» **What to work on**
Pick out every line of the data below that contains the word "search", and copy each one.

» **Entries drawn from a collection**
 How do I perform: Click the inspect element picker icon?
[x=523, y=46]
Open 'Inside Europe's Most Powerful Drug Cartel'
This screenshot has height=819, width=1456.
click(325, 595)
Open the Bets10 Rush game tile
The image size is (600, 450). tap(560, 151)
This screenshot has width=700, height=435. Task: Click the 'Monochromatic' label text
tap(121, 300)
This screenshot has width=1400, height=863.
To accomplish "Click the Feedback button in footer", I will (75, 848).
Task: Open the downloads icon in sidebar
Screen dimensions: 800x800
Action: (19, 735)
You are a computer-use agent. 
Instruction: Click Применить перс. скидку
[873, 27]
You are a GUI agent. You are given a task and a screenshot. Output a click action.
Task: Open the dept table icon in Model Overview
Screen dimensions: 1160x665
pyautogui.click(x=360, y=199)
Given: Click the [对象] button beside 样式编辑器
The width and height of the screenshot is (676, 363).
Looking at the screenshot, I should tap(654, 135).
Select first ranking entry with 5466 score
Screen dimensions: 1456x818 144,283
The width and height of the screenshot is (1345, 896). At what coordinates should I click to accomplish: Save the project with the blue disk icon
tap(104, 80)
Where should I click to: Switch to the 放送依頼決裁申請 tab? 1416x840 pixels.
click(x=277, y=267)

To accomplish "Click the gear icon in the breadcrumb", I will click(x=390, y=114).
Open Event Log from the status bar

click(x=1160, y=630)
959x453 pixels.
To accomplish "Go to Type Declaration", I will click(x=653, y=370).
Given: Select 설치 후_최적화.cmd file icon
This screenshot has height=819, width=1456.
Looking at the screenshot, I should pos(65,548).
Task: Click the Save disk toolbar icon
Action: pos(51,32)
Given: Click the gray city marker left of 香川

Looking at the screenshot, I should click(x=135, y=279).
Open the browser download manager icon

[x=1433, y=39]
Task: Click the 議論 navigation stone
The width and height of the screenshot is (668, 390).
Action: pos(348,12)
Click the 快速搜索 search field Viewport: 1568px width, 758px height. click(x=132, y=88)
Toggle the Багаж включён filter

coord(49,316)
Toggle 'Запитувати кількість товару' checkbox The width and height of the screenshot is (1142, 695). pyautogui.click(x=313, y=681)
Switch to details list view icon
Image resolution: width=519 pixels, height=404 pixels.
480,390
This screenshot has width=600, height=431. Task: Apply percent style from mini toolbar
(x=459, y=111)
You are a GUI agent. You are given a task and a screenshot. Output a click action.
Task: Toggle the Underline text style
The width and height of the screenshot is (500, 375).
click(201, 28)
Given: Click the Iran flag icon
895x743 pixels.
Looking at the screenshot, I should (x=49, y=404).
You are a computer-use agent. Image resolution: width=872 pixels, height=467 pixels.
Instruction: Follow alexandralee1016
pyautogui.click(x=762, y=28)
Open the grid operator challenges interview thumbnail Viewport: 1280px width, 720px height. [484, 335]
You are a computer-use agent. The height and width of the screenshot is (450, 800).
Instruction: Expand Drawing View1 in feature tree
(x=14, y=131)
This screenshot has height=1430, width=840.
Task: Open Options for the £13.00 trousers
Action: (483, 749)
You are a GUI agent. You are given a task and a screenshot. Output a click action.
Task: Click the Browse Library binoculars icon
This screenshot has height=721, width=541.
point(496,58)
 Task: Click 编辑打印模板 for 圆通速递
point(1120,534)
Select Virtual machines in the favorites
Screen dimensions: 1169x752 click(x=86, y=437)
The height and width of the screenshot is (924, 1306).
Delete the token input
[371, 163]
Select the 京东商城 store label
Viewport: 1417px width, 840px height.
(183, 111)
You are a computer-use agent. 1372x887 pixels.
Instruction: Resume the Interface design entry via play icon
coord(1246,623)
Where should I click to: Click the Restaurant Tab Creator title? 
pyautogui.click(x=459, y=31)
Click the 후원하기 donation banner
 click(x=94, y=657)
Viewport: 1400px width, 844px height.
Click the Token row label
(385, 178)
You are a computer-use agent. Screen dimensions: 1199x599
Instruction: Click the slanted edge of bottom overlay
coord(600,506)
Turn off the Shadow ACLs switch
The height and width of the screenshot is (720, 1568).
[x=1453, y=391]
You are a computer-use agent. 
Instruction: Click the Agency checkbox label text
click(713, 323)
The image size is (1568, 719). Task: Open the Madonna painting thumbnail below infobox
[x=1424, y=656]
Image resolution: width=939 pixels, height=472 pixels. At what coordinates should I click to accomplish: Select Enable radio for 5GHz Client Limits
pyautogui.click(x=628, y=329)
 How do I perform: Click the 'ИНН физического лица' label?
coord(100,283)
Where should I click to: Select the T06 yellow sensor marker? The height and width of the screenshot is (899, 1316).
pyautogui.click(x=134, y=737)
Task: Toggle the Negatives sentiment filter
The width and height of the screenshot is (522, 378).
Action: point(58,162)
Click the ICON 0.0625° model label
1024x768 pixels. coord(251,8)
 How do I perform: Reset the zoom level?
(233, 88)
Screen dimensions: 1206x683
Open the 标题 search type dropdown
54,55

» **Response to this task**
Click the 快速搜索 search field Viewport: 1568px width, 758px height. click(x=132, y=88)
Open the 标题 search type dropdown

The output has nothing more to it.